As a rule, the phytonutrient antioxidants in chard also act as anti-inflammatory agents. Sometimes they lower risk of chronic, unwanted inflammation by altering the activity of pro-inflammatory enzymes. At other times, they help prevent the production of pro-inflammatory messaging molecules. Because chronic low level inflammation (especially when coupled with excessive oxidative stress) has repeatedly been shown to increase our risk of obesity, atherosclerosis, type 2 diabetes, high blood pressure, and several forms of arthritis, chard is very likely to show up in future studies on humans as a key vegetable for lowering risk of these health problems.
Support of Bone Health
With its very good supply of calcium and its excellent supply of magnesium and vitamin K, chard provides standout bone support.
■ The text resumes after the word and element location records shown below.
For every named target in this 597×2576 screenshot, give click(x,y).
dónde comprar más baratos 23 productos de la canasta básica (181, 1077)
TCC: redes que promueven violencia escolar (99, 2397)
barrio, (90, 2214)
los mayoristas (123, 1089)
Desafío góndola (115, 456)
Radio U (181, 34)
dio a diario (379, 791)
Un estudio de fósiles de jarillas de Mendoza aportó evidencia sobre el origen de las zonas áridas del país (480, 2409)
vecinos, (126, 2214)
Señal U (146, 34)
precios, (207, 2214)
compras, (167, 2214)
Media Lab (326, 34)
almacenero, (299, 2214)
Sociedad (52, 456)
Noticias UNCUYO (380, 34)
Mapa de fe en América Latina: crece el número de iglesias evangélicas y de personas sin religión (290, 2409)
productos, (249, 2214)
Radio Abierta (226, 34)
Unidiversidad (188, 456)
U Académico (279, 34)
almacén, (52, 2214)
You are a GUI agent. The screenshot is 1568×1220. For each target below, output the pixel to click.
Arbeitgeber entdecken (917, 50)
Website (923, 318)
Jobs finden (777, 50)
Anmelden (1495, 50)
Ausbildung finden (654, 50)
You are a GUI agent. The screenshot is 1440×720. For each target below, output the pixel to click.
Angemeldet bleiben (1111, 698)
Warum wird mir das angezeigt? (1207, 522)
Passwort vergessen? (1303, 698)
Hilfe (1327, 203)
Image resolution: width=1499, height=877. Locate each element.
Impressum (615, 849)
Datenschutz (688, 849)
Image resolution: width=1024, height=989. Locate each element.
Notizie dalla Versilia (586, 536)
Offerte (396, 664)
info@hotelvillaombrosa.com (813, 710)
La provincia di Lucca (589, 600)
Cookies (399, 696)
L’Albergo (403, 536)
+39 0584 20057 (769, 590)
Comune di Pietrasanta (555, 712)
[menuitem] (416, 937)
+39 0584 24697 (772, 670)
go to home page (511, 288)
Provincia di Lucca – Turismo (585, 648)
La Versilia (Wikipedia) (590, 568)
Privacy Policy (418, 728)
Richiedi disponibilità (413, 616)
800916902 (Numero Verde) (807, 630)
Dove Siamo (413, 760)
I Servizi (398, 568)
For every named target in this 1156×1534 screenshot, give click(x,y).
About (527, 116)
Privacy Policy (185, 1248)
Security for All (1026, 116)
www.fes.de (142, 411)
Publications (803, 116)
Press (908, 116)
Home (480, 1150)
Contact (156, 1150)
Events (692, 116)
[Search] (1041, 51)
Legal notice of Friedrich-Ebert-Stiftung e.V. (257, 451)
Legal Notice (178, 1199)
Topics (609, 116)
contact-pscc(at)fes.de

Although many people have already learned about the connection between minerals like calcium and health of bones, the role of vitamin K in support of bone has not received nearly as much media attention. Vitamin K1 helps prevent excessive activation of osteoclasts, the cells that break down bone. Additionally, friendly bacteria in our intestines convert vitamin K1 into vitamin K2, which activates osteocalcin, the major non-collagen protein in bone. Osteocalcin anchors calcium molecules inside of the bone. All of these vitamin K-related mechanisms point to the importance of vitamin K-rich foods for bone health.